__Source information__
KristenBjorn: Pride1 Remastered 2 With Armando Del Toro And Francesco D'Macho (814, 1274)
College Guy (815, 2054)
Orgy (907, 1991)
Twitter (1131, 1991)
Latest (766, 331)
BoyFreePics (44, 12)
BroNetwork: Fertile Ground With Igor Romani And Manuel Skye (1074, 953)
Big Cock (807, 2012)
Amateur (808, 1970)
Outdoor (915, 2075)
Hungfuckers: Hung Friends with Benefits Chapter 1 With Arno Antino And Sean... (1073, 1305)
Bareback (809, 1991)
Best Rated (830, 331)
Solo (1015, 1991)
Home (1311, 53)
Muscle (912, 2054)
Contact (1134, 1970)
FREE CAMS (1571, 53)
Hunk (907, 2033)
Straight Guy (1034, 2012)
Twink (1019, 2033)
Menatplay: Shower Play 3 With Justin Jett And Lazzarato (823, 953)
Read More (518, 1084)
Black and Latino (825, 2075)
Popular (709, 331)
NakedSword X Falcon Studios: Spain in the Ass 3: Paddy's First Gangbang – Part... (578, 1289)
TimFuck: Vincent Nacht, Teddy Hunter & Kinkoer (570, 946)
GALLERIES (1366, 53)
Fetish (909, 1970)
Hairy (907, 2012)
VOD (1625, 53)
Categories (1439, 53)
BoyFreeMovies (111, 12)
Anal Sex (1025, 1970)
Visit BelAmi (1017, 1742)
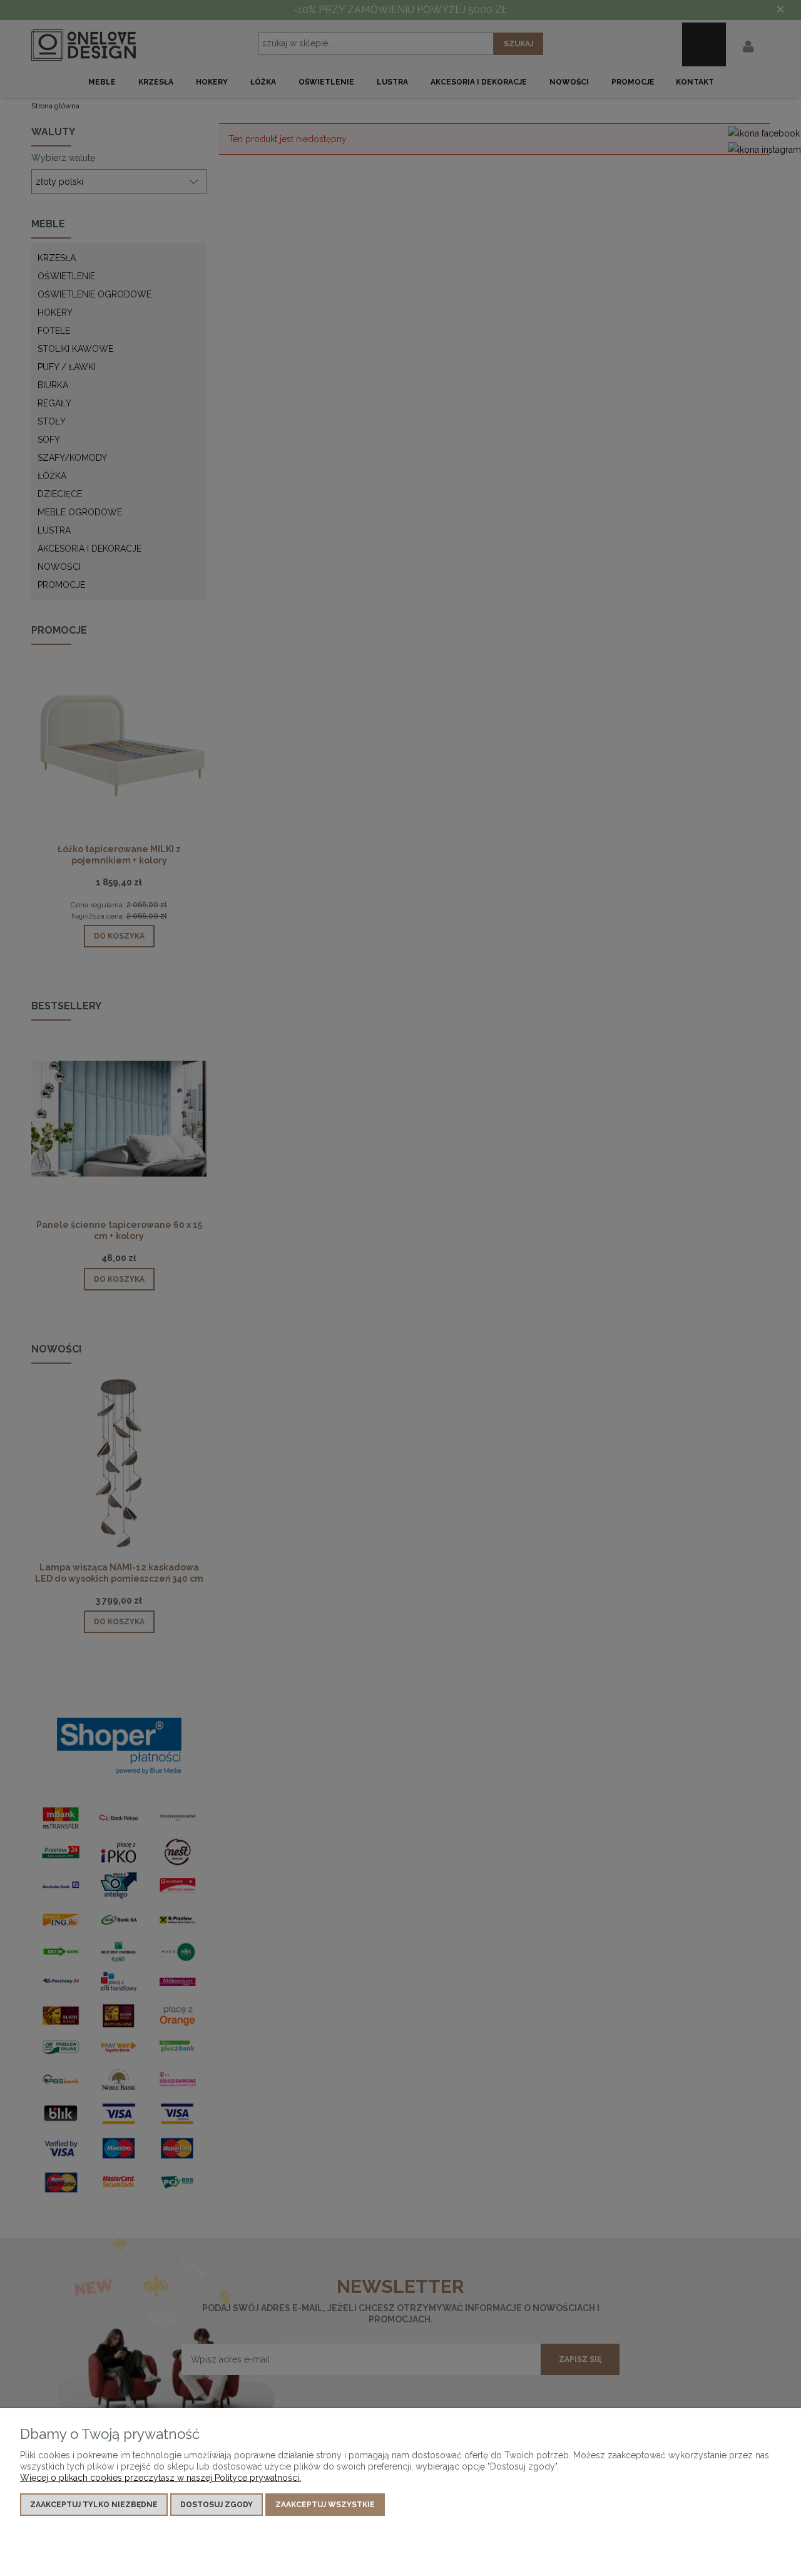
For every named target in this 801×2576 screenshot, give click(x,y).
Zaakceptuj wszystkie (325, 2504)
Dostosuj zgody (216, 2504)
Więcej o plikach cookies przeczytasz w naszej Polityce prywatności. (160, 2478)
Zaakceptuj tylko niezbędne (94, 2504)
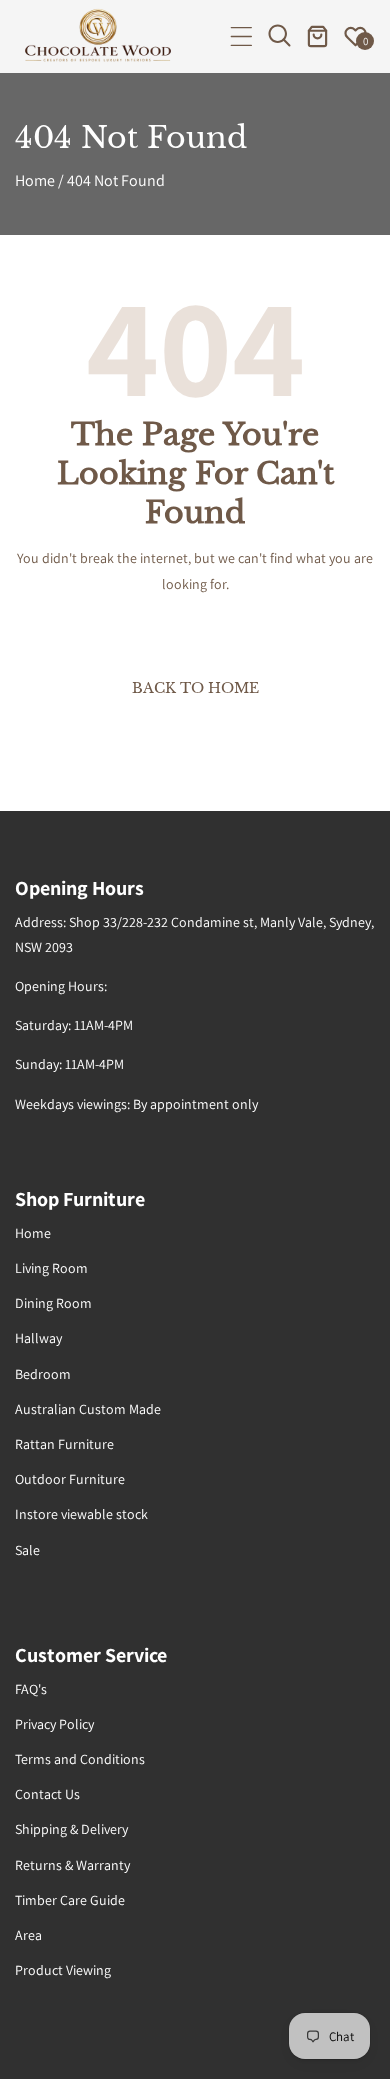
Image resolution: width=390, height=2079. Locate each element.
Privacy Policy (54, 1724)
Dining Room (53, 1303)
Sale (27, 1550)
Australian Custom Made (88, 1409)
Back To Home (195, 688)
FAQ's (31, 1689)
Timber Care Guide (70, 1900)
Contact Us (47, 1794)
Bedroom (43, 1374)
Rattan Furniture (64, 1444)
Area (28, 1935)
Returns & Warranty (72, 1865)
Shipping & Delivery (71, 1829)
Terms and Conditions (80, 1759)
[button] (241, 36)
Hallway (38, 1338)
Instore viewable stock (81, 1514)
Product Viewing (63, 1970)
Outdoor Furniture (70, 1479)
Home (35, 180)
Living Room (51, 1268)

__Task goal__
Go through the material line by line. Show each line that contains the string "With".

__Response below__
KristenBjorn: Pride1 Remastered 2 With Armando Del Toro And Francesco D'Macho (814, 1274)
BroNetwork: Fertile Ground With Igor Romani And Manuel Skye (1074, 953)
Hungfuckers: Hung Friends with Benefits Chapter 1 With Arno Antino And Sean... (1073, 1305)
Menatplay: Shower Play 3 With Justin Jett And Lazzarato (823, 953)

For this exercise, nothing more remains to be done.